(Picture of our church family in the mid-1990’s)
For the third week in a row, we had church online yesterday. For the third week in a row, I felt as if a part of my life had been taken from me. Twice yesterday, I stood in a room as familiar to me as my living room to preach the gospel into three cameras. The pews, normally filled with people whom I love, were completely empty. Although there was music, there was no congregational singing. There was no choir. There were no children running around. There were no “amens,” and there was no laughter. Yes, I was in a building that I love, and a building that some question whether or not I worship. Can I tell you what I felt? I felt nothing. As a matter of fact, being in that building without those people brought more emptiness than it did fulfillment.
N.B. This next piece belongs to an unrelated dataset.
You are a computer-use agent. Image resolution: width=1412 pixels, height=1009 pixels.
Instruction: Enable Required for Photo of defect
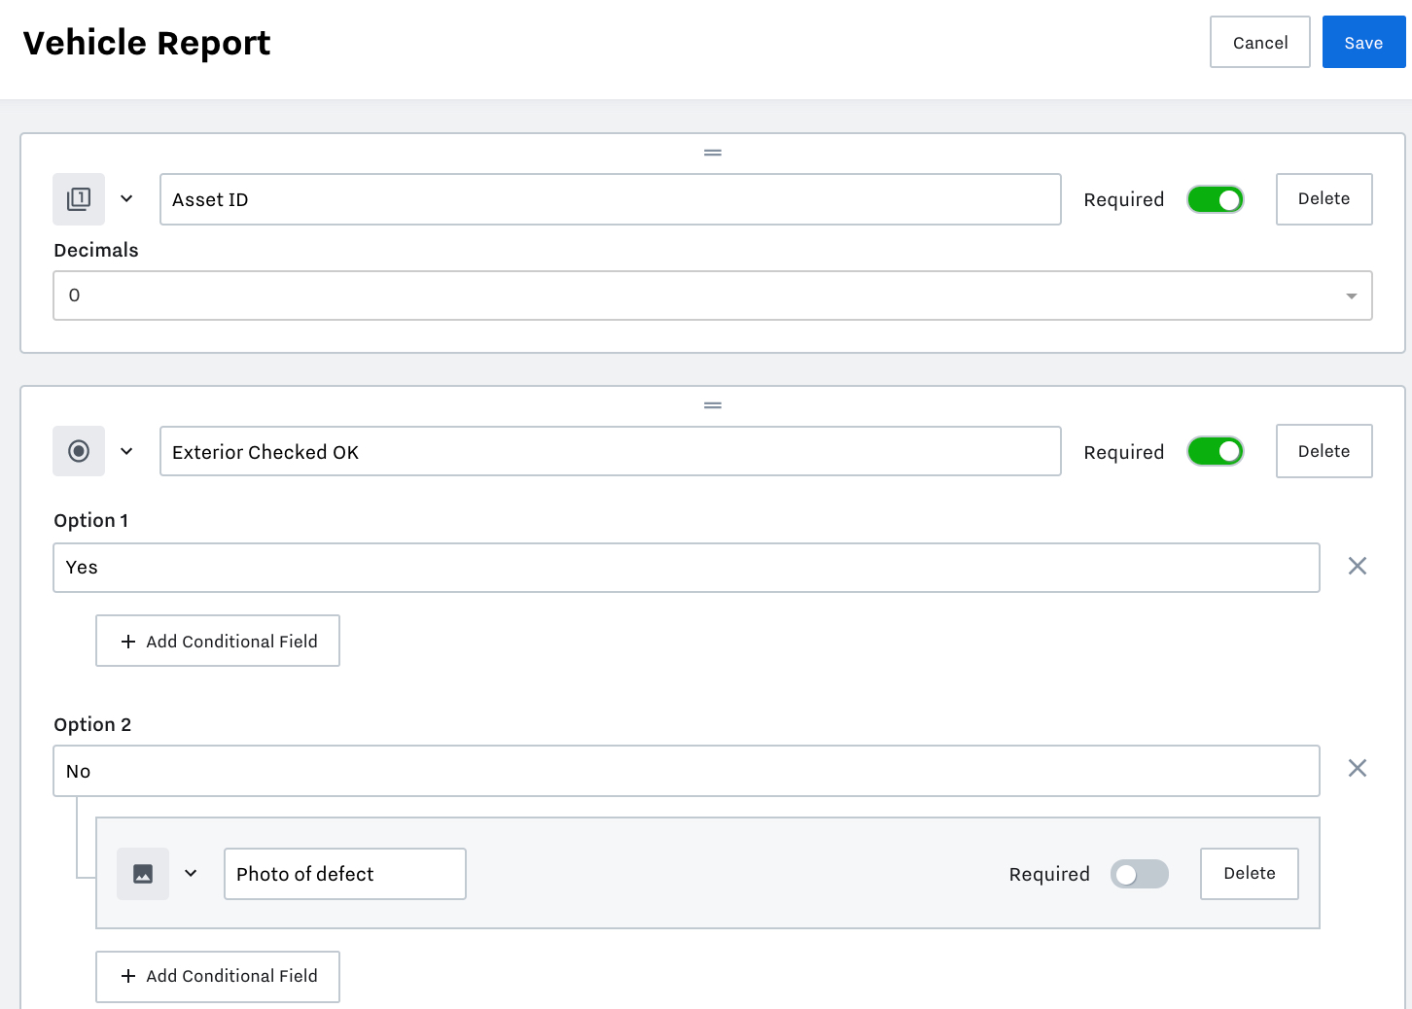click(x=1140, y=874)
I completely understand that the church is not a building. I get it. The church consists of the believers for whom Christ died, was buried, and rose again. I understand what it means when I read the cute little statement, “The church has left the building.” It is not just cute; it is accurate. The past few weeks have not been difficult because I cannot walk into a building. As a matter of fact, thanks to exemptions from various orders and my work as a pastor and a principal, I walk into that building several times each week. I cannot speak for everyone, but I can speak for myself; walking into that building does very little to help or encourage me.
What would help me? It would help me to be with the other believers that are a part of my church family. It would not matter whether we met at 515 Southerland Street, in a conference center, at the local mall, or in the middle of an abandoned field. Today, I do not need a building; I need the fellowship of God’s people!
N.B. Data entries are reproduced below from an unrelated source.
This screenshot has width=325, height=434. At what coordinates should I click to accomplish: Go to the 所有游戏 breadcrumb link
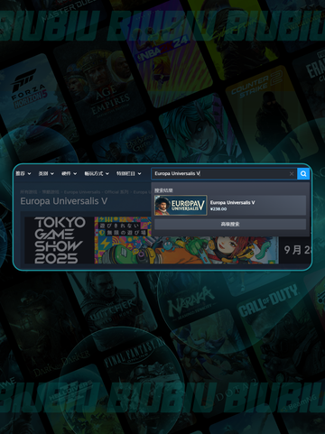[x=29, y=192]
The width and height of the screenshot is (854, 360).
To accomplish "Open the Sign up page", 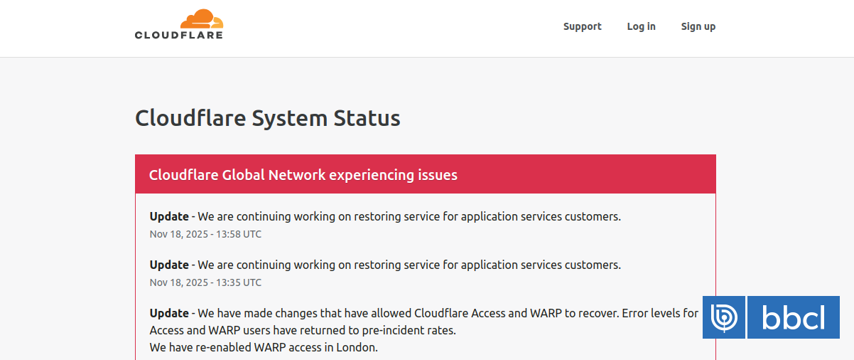I will click(698, 26).
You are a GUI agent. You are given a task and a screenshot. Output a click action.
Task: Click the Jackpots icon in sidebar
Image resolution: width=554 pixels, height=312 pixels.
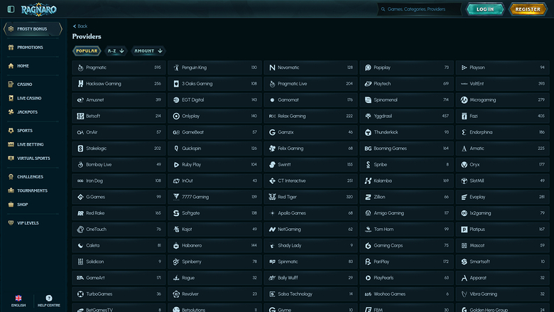[x=11, y=112]
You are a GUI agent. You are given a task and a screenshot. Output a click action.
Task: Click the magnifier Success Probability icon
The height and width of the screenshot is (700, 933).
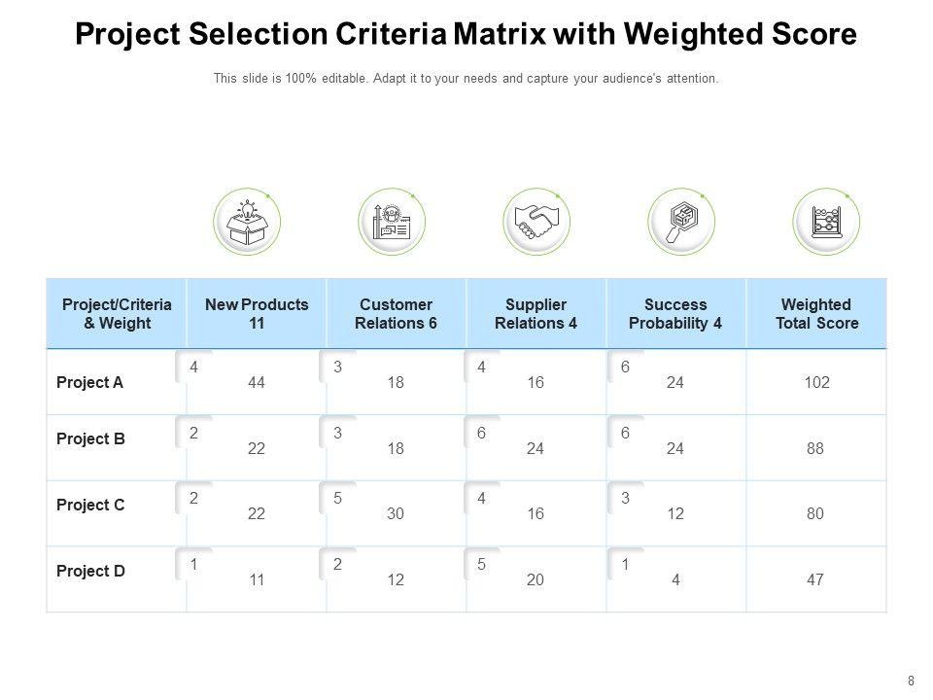[x=681, y=223]
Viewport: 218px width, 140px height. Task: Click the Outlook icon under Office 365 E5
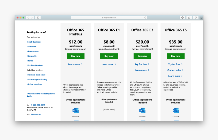176,111
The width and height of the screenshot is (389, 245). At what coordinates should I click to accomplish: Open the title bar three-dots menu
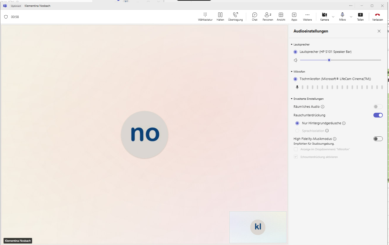[x=350, y=6]
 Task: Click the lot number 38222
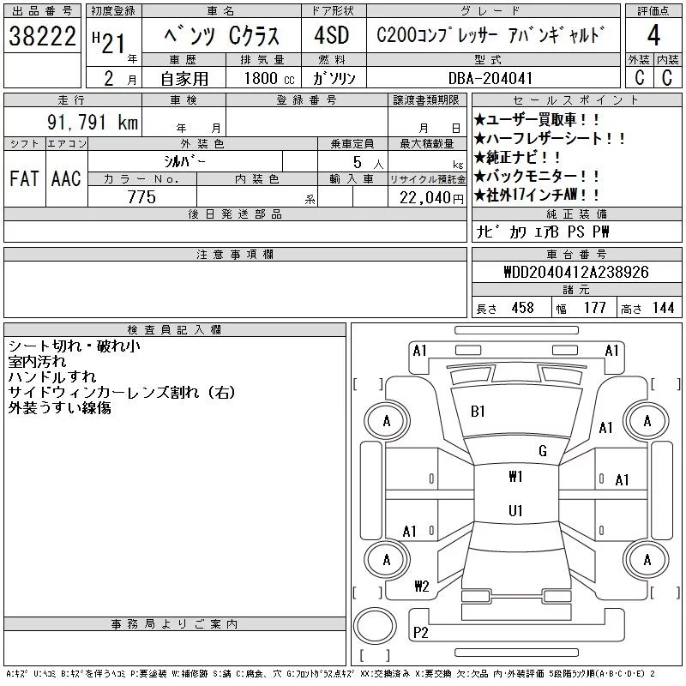coord(42,37)
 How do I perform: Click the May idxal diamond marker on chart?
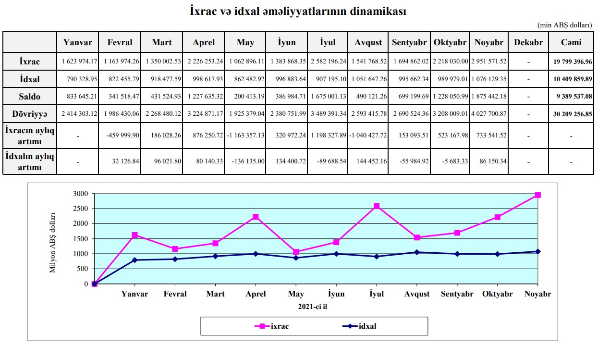click(296, 258)
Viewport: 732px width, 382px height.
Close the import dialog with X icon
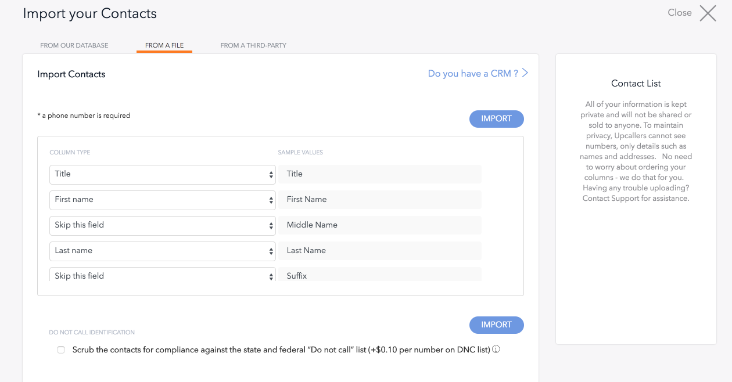[708, 13]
What do I need today? I need to see the smiles on peoples’ faces as our choir sings. I need for a little one to come up and hug me around my legs. I need a brother to give me a warm handshake or a pat on the back. I need to watch the offering plates pass from row to row while our people invest in the Lord’s work through their local church. I need to walk through the choir ready room as I head into the auditorium, while exchanging greetings with those who are there ready to sing praises to their God. I need to watch scores of little ones running down the aisles when they are dismissed to their kids’ programs on Wednesday night. I need to yell down the hallway, “Let’s pray,” before several dozen folks make their way through the serving line at the Baptist Buffet. I need to be with the people in our adult Bible fellowship called GracePointe. It is not a large group of folks, but being with them provides me with much comfort and encouragement.
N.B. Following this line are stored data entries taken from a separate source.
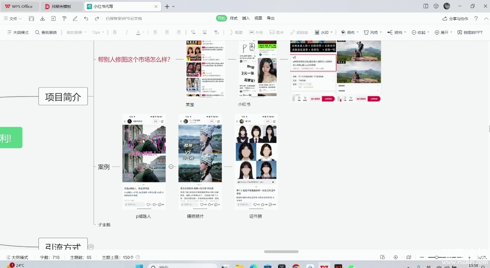Click the 脑图转PPT convert button

470,33
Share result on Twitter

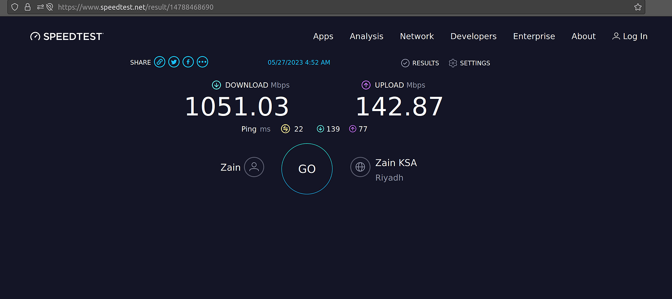[174, 62]
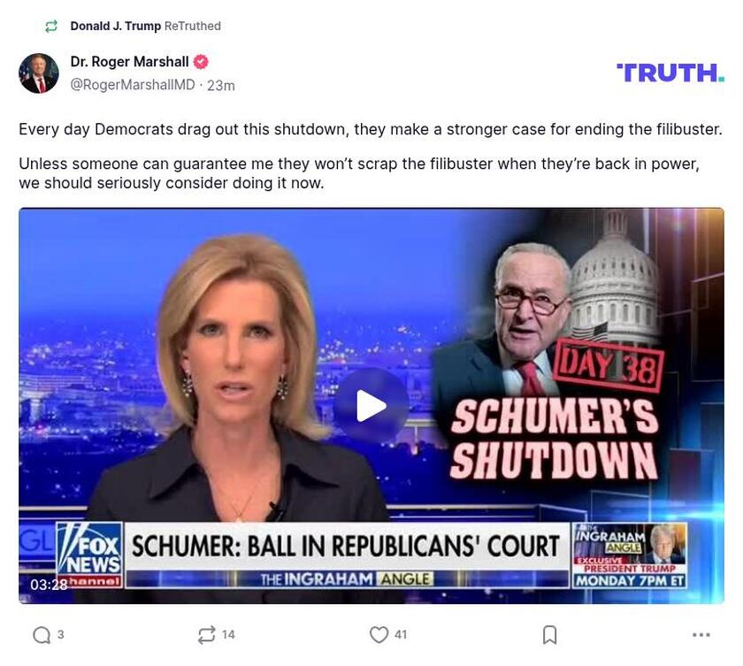Click the 03:28 video duration label

(x=49, y=585)

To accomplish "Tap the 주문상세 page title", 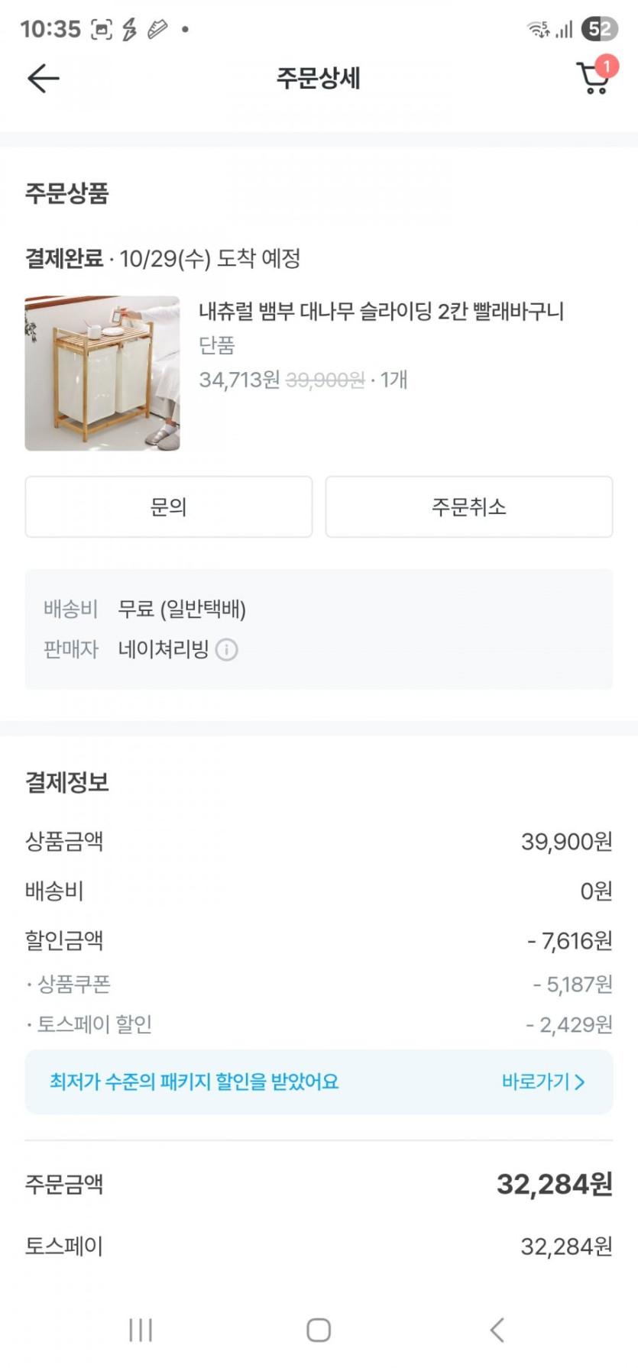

I walked through our auditorium earlier today. I saw the pews, the lights, the blue accent wall, and the relatively new carpet. I saw the hospitality desks where not one guest has registered in the past few weeks. I saw the banners, stating our theme, “Refreshed,” and admitted that I could use some of that refreshment right now. I saw the tract racks still well stocked because no one has been here to take any for distribution. I saw a stack of 2020 calendars and realized that many events on that calendar will never take place. I assured myself that it was okay because church calendars do not matter nearly as much as church people.
I do not worship any building, but I definitely crave Christian fellowship. Simply put, I miss my church family! While we do our best to stay connected, being separated by phone lines and airwaves stinks. We are going to work at it over the next few weeks, but we all know that it will not be the same. Thankfully, my greatest need for fellowship can still be fulfilled. That is my fellowship with my Saviour. He and I can still talk. As a matter of fact, He has clearly stated that if I draw nigh to Him, He will draw nigh to me. I am finding that my isolation from other people is producing intimacy between my God and me, and that is a good thing.
With time, this dilemma will pass. Our church family will be together again. We will unite our hearts and our lips in singing His praises. We will gather around His Word and glean from its pages. We will express our love to one another and exchange greetings. It is going to be a glorious day, and the very thought of it moves me to tears. Yes, it will most likely take place in a building with which we are all very familiar. Being in that building is not going to help me, but being in that building with those people is going to be indescribable.